A California Museum exhibit tells of Japanese-American internment in World War Two.
The “Gambatte!” exhibit at the California Museum in Sacramento remembers the 73rd anniversary of Executive Order 9066, which forced Japanese Americans, Italian Americans and German Americans into internment camps during World War II. The exhibit, curated and shot by Sacramento Bee photographer Paul Kitagaki, shows photos of Japanese American families in internment camps and where those families are today.

ID=23720831SACRAMENTO - A new California Museum exhibit features iconic images showing hidden pain and terrible irony across 70 years.

The images are part of "Gambatte! Legacy of an Enduring Spirit," an exhibit by Sacramento photographer Paul Kitagaki Jr. which opened Jan. 29. It features documentary photographer Dorothea Lange's shots of Japanese-American girls reciting the pledge of allegiance as they are about to journey to internment camps across the American West along with by Kitagaki's images of Lange's subjects today, found during ten years of exhaustive research.

"I wanted to know what happened to everybody," Kitagaki said. That includes his own family, which was photographed by Lange. "The picture that Dorothea Lange shot was them waiting in these chairs at this location in Oakland for the bus that was going to take them to the Tanforan Assembly Center."

The exhibition coincides with the Thursday anniversary of the date in 1942 when President Roosevelt signed Executive Order 9066 that led to the internment of thousands of Japanese Americans in camps across the West.

Lange's images were his inspiration.

"Those have always been haunting me... staring up at me and I wanted to know their story, how 9066 affected their family and what happened to them," Kitagaki said.

Kitagaki's journey began when he discovered Lange's book of photos of the forced internment and later as he discovered four contact prints of her pictures of his own family among the National Archives in Washington, DC in 1984.

In one of Kitagaki's photographs, Sacramento psychotherapist Dr. Satsuki Ina stands in a prison cell where her father was held at the Tule Lake Internment Camp for refusing to foreswear allegiance to Japan's emperor and agree to take up arms against America's enemies. Her father, a poet and U.S. citizen had considered taking his family back to Japan.

"Just the sadness, the grief of what my parents had to endure.

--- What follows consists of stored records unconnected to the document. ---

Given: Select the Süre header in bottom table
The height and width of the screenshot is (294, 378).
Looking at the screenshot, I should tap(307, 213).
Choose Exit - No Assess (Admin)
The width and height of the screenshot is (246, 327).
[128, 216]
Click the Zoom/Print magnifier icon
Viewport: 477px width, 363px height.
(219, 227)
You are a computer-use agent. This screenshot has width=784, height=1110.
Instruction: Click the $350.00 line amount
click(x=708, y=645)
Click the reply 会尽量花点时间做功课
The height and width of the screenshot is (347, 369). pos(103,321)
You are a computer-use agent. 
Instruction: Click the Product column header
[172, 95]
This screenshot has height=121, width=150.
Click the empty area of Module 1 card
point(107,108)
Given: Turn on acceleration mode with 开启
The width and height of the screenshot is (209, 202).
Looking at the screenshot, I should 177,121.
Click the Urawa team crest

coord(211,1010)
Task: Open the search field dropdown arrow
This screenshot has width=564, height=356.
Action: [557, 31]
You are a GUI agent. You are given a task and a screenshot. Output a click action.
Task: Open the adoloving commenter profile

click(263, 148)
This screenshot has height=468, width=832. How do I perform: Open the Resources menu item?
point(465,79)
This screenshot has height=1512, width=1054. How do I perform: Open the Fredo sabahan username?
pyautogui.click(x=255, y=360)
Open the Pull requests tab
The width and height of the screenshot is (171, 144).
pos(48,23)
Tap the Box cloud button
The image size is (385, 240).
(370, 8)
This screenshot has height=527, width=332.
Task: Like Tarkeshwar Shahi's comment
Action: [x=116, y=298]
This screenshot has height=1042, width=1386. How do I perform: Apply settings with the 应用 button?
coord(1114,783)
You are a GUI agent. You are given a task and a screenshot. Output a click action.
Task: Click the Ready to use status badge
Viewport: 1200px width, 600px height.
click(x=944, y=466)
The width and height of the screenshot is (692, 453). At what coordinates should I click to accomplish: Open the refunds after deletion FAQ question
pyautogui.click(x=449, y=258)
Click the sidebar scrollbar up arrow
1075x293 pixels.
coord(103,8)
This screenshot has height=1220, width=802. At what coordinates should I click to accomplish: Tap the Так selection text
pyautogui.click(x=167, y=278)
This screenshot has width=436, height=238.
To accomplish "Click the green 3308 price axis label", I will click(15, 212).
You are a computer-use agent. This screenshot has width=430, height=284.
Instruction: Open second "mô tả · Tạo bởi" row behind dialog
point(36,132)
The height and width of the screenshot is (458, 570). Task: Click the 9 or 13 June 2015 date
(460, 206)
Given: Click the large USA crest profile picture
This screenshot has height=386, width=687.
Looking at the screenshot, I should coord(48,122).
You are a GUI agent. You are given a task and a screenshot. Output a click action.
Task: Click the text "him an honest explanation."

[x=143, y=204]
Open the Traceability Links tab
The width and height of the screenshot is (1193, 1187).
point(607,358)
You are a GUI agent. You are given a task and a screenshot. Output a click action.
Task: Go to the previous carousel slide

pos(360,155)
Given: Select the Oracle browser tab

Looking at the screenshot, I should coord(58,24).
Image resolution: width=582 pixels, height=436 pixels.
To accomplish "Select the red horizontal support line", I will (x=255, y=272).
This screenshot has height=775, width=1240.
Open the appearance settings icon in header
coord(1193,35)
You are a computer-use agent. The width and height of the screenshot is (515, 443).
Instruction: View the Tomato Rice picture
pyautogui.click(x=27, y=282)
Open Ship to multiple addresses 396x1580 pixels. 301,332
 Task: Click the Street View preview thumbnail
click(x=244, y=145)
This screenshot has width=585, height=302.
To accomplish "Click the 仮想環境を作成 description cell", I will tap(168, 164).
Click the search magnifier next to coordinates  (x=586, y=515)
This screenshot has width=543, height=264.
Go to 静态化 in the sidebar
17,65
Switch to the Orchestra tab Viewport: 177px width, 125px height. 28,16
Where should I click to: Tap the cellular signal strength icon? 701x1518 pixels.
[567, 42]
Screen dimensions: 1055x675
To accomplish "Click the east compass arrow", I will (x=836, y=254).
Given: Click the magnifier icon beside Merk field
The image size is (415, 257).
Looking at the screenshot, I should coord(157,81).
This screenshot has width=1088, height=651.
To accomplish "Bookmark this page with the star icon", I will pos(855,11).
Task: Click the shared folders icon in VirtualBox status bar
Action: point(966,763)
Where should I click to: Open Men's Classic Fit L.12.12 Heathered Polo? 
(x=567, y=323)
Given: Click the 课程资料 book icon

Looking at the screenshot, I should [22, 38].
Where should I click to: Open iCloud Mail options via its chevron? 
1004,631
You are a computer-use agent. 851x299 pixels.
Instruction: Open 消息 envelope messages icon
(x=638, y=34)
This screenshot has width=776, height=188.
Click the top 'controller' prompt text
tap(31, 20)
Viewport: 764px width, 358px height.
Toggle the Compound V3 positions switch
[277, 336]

And the indignity," Ina said of her expression in Kitagaki's photograph.

In another iconic image of Lange's, 7-year-old Mae Yanagi waits to be bused to the Tanforan Assembly Center in San Bruno, where she and her family lived in horse stables before being moved to the Topaz Internment Camp in Utah.

"Don't dwell on it, just go on," Yanagi said of the way most internees felt after their release in 1945. She said the internment had a devastating impact on her older siblings and her father, who lost his business. He carried the effects of the internment for the rest of his life.

"He was very angry about what had happened and always thought about it as being unfair," Yanagi said.

Kitagaki's exhibition title, "Gambatte! Legacy of an Enduring Spirit," refers to the approach most Japanese-Americans took in the years during and after their internment.

"You push through, and you don't complain, and you just kind of make a better life," Kitagaki said.

The exhibit asks again why thousands of Japanese-Americans were forced to give up their lives and property to live in camps for up to three years when more than two-thirds were U.S. citizens and represented little or no apparent threat to American security.

"How does that happen? How can that happen? You know, we're in the United States," Kitagaki said.

The exhibit continues at the California Museum until May 3.